What did become clear over the next year or two was that mom and dad weren't going to have any more children -- and especially a little brother. I asked for one three Christmases in a row but Santa brought dump trucks and a really neat toboggan instead. So after a time I stopped asking mom and dad for a brother. The last time I asked mom if we could to go to the place they got me and pick another boy out her face went all funny and she almost started to cry.

But I never stopped longing for a brother, a playmate who was a guy, like me. I was also growing up gay, without knowing what that was about. I had constant crushes on other boys and, yah, sometimes I skipped rope with the girls. I wasn't crazy about team sports except that I got to be closer to Henry or George or Sandy. Sandy and I walked home from school most days. Geez he was cute! At ten, he had the most seductive smile and girlish laughter. I used to tickle him just to hear him squeal and giggle. Our parents just thought we were buds but on a deep unspoken level we both knew there was something else going on. Sandy was cool, but he wasn't the brother I had wanted. So I invented one.
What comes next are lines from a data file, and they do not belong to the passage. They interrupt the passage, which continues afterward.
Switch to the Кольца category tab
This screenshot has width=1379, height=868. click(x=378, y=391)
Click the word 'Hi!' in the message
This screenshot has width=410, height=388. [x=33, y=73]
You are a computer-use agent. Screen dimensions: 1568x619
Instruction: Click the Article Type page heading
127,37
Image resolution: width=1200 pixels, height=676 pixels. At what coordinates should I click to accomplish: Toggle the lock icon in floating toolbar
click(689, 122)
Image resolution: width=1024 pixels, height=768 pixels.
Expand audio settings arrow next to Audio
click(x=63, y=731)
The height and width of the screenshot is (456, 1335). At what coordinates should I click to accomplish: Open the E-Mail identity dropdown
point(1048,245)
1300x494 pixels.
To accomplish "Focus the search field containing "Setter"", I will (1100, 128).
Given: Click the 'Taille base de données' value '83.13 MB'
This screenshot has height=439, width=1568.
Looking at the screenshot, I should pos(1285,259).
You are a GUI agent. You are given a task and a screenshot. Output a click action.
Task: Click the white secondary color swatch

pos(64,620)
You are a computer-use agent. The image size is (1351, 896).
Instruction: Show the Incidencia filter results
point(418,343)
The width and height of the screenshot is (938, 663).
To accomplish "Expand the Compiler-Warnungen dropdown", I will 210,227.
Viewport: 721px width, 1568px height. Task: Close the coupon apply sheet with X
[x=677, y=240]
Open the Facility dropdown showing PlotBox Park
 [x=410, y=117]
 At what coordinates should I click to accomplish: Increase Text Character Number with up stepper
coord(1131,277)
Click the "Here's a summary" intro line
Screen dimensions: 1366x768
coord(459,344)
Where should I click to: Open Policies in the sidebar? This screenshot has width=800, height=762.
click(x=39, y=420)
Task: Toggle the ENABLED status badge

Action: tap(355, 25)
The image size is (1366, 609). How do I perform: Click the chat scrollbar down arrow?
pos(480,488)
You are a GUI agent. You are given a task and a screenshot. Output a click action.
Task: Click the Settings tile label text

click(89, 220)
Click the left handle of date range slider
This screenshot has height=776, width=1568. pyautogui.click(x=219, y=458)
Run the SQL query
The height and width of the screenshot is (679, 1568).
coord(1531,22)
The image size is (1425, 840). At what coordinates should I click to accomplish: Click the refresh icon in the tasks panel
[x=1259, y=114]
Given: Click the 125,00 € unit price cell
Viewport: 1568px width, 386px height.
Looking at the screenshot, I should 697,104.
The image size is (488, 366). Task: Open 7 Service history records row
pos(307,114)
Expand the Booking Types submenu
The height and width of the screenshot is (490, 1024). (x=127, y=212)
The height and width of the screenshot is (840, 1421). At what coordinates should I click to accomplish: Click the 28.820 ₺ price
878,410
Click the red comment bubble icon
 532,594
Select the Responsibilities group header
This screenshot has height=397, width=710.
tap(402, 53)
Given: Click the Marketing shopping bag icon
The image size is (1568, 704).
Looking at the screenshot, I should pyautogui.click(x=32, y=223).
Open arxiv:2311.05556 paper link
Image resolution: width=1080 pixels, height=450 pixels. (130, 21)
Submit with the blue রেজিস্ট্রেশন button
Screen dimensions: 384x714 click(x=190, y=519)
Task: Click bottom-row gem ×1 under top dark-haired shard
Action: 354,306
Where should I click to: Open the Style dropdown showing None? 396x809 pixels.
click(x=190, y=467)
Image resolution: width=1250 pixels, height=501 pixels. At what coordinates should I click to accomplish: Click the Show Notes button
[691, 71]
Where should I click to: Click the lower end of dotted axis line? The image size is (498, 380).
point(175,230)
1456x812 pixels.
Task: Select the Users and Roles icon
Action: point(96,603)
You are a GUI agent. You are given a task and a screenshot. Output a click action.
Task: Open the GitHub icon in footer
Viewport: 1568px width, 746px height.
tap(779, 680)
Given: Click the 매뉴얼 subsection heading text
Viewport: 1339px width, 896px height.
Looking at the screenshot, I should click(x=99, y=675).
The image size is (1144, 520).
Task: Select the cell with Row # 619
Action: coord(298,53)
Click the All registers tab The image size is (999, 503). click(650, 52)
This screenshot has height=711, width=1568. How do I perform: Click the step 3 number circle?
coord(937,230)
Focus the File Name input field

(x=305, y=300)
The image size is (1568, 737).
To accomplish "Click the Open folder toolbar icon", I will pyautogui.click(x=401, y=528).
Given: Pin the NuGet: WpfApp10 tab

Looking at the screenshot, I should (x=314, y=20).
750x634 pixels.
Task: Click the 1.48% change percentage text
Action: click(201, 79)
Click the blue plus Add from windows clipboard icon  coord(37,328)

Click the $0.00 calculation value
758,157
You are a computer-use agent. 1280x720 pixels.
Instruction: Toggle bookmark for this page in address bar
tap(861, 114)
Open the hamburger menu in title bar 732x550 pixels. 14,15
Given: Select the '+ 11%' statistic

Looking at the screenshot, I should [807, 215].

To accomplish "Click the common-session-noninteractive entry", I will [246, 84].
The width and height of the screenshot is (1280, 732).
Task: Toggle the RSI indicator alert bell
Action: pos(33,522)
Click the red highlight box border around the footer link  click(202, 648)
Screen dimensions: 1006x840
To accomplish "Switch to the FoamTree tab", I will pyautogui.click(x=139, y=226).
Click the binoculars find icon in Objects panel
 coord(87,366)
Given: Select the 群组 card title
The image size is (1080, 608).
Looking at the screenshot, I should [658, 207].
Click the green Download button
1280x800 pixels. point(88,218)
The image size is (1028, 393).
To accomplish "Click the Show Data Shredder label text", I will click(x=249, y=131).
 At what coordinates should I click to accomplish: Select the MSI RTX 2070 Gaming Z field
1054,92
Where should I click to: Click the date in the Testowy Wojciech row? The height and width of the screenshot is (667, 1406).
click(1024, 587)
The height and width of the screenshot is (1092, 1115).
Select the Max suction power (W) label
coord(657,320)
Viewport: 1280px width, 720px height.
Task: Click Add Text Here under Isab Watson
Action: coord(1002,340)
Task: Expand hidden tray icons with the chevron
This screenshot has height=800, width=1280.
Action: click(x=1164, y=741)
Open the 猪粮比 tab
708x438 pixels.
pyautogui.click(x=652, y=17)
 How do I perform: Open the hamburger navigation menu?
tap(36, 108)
Jeff was all those things I wanted to be and that I imagined a younger brother would fill in my life. My sister Jess and I played a little but Jeff and I had adventures. Of course, it was all in my mind -- and in countless scriblings and drawings. Sometimes I'd stand on a stool and look in the bathroom mirror and imagine Jeff's nose and ears and neck and how they would be like mine, but not like mine. As I entered my teen years, and puberty, I returned to the mirror and, stroking my side or chest, wondered what it would be like to touch Jeff. Oh how I longed to go camping with him, or canoeing, or build a tree fort -- all that stuff I saw on TV, pure Brady Bunch stuff, that I knew I was missing. But at least I could have Jeff in my dreams.

Soon I was in high school and my crushes on other boys became pretty serious. Scott, the junior quarterback, sat right next to me in Physics. He had an amazing scent -- boyish, manly, sweet -- and his longish straight brown hair (this was the late 70s) fell over his eyes seductively. He was always brushing it away with his squarish fingers and when I caught his brown eyes staring right back at me I'd blush. Every time! Occasionally he'd ask me to explain something to him in class, and sit even closer, our legs touching. I don't know if he ever knew I had painfully intense erections around him but I sure did!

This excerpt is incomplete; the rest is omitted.